IMPORTANT NOTE:  This is NOT Gary Johnson's Education Agenda, this is me writing a "what-if" possible agenda for a serious Libertarian candidate (who might have served two terms as Governor of New Mexico)
The greater campaign organization:  C

Not being picky, but when you sign up for email, twitter, or text message updates, something should be going out from the campaign every single day.  72 hours and--nothing.

Likewise, State coordinators (whom I realize are doing this as a labor of love on their own time, ok) need to answer emails or phone calls from potential volunteers within a day or so.  Not happening (and this is not only my experience).

Applying for Federal matching funds:  A

I don't care about the philosophical arguments; get the money.  It has already been taken from me, and I'd rather have you use it right now than anybody else.

The VP pick:  A

Judge Gray brings important features to the ticket, not the least of which is his potential to help the LP get into the 150,000-200,000 vote range in California, and his ability to mobilize marijuana legalization advocates nationwide.

Staying in the News:  B+

Appearing on Colbert, challenging Bloomberg on "Stop and Frisk," and playing the media over his VP pick have all been good.  But Google and the other news aggregators need at least one (if not two or three) new stories every single day.
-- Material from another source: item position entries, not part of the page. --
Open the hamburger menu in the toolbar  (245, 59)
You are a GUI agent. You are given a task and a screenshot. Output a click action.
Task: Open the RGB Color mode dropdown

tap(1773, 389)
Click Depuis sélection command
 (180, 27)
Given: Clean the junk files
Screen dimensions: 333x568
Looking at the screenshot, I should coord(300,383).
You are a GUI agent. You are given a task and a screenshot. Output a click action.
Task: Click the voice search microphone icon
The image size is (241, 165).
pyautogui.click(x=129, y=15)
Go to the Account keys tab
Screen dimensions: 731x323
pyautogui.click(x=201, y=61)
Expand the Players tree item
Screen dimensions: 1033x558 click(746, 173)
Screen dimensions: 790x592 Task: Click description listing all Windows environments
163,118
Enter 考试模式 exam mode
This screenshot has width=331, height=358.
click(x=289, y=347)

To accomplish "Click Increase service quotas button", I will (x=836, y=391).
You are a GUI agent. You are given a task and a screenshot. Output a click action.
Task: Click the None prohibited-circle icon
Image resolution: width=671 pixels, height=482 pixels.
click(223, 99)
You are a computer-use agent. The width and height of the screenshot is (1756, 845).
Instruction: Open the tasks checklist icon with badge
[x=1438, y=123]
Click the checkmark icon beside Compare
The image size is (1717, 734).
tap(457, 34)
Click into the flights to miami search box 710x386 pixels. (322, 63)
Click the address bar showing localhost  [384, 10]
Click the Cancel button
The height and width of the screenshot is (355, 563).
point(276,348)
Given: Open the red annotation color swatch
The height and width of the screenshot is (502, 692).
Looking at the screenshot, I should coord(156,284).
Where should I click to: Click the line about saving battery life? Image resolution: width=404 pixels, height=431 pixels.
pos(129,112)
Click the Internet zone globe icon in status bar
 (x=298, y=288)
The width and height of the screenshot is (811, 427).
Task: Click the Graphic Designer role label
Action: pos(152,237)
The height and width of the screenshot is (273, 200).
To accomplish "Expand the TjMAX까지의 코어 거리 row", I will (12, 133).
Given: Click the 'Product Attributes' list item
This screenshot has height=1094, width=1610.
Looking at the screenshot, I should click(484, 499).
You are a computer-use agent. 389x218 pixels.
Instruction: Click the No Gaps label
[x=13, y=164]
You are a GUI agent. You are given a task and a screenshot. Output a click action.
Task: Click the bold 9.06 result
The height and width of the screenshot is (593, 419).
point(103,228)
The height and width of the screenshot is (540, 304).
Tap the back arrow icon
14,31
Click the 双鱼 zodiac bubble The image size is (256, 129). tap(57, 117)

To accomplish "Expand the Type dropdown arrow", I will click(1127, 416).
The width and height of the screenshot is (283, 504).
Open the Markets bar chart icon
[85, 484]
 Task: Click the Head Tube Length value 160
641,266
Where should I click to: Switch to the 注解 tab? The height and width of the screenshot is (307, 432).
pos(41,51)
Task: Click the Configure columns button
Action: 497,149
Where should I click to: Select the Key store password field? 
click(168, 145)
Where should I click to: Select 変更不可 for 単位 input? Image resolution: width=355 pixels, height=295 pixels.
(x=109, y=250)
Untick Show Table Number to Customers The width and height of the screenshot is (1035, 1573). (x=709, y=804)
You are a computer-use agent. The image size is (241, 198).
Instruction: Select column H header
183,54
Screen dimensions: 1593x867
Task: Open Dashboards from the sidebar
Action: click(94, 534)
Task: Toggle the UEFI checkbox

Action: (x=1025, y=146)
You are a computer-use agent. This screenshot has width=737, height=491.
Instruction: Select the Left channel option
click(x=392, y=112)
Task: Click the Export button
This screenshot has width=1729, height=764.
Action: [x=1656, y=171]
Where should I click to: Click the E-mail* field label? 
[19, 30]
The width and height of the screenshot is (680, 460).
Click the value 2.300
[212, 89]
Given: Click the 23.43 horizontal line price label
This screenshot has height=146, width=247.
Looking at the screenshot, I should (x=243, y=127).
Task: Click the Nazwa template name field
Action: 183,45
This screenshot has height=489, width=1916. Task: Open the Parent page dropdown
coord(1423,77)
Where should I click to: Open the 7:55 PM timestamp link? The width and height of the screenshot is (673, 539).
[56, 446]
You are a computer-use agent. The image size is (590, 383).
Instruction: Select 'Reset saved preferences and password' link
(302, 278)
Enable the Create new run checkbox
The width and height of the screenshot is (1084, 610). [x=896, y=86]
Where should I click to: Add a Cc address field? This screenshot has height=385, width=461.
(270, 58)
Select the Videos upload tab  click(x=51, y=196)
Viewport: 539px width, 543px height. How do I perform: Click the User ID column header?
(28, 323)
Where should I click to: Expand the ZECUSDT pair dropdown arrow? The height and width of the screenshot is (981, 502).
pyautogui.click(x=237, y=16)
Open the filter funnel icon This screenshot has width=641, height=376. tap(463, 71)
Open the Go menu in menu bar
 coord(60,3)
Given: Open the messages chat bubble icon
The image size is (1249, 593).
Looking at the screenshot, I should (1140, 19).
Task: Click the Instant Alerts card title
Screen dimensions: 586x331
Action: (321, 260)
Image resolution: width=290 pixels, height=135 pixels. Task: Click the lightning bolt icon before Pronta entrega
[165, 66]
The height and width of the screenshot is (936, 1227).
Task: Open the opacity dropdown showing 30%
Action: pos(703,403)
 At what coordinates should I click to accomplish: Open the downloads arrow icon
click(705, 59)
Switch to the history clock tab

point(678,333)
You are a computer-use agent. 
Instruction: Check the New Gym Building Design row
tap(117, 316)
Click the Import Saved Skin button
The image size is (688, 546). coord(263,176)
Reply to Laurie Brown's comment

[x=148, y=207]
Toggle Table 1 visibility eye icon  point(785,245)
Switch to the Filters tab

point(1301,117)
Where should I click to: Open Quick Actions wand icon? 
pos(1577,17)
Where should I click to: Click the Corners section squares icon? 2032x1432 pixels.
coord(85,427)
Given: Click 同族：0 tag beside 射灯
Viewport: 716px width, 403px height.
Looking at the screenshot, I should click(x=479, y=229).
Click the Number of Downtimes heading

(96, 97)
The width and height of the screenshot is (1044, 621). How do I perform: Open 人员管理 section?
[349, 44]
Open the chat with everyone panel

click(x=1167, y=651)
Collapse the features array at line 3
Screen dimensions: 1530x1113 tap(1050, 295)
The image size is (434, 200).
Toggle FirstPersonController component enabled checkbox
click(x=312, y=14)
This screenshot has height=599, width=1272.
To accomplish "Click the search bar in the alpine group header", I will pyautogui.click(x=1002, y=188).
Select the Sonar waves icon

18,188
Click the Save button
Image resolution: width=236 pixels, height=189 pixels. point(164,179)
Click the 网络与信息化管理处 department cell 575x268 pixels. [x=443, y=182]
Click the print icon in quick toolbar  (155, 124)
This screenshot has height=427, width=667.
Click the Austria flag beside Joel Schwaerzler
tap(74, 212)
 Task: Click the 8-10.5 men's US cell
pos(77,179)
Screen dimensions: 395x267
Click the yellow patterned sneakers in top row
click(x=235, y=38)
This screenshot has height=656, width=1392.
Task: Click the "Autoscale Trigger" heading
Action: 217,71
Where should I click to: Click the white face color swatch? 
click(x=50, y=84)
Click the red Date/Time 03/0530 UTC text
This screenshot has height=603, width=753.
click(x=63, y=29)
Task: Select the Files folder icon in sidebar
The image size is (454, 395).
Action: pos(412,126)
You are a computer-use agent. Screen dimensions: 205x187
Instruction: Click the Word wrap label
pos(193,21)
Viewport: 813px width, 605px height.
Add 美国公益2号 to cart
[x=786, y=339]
We need to know where Gary Johnson is today, and what he's talking about, and with whom.  Those of us who blog will get it out there, but you've got to get it to us. (And every time Gary shows up at any percentage in any poll, there better be a news release.)

On target for 1,000,000+ votes:  B


I know it's unfair to judge when Gary doesn't even have the nomination, but presidential politics IS both unforgiving and unfair.  I'm looking at a standard of wanting to see Gary in a presidential debate, and while that is barely attainable, it requires damn-near error-free campaigning to get there.


The materials are there, but I am still concerned with the vision.  Not the candidate's vision, the campaign's vision.

A lot of people are aching for a third-party candidate they can support who can run a real campaign.